En el colegio pasé momentos duros y difíciles. Por una parte, yo soy muy dada a entregarme en exceso a mis proyectos, era mi primera vez dando clase durante un curso completo y quería prepararlo todo muy bien: cuando no estaba preparando clases, estaba corrigiendo exámenes o redacciones. Por otro lado, mis alumnos algunas veces se las traían y me hacían pasar malos ratos.

A pesar de los malos momentos, me encantaba ser profesora, charlar con los chicos en el recreo, partirme de risa con sus ocurrencias, explicar con mil comparaciones diferentes un concepto que se les resistía, insistir en que evitaran errores que siempre volvían a cometer y, sobre todo, su cara de alegría cuando los felicitabas por su esfuerzo dándoles una buena nota.

Por eso, ante un curso en blanco —me informaron de que no me renovaban en julio, así que pese a los muchos currículos que envié entonces es poco probable que me salga algún trabajo de profesora este curso— decidí que lo mejor era prepararme oposiciones. Lo malo es que con la crisis apenas se convocan oposiciones, y si salen será con pocas plazas. Pero la esperanza es lo último que se pierde, y si no consigo una plaza, al menos quiero intentar entrar en la bolsa de profesores interinos.

Total, que recién casada, a la vuelta de nuestro viaje de novios, desempolvé viejos apuntes y empecé de nuevo a intentar estudiar. Hay días que me va mejor que otros. He empezado con una preparadora que me sirve de mucha ayuda, y eso es un apoyo muy grande. Además, tengo una amiga profesora (de otra especialidad) que no hace más que animarme, y eso es muy importante para mí.
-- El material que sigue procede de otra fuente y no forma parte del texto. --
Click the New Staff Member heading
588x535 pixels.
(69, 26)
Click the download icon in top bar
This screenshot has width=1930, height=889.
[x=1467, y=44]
Ahora estoy un poquito agobiada. Nos acabamos de mudar de casa, y por eso no estudié nada la última semana de octubre ni la primera de noviembre. Aunque me esfuerzo por sacar horas siempre que puedo, de momento no consigo ponerme al día. Lo único bueno es que, aunque hay días que me cuesta y no siempre tengo ganas, a mí me gusta estudiar. Me agarro a eso como un náufrago a un trozo de madera. Espero poder decir pronto que ya estoy al día.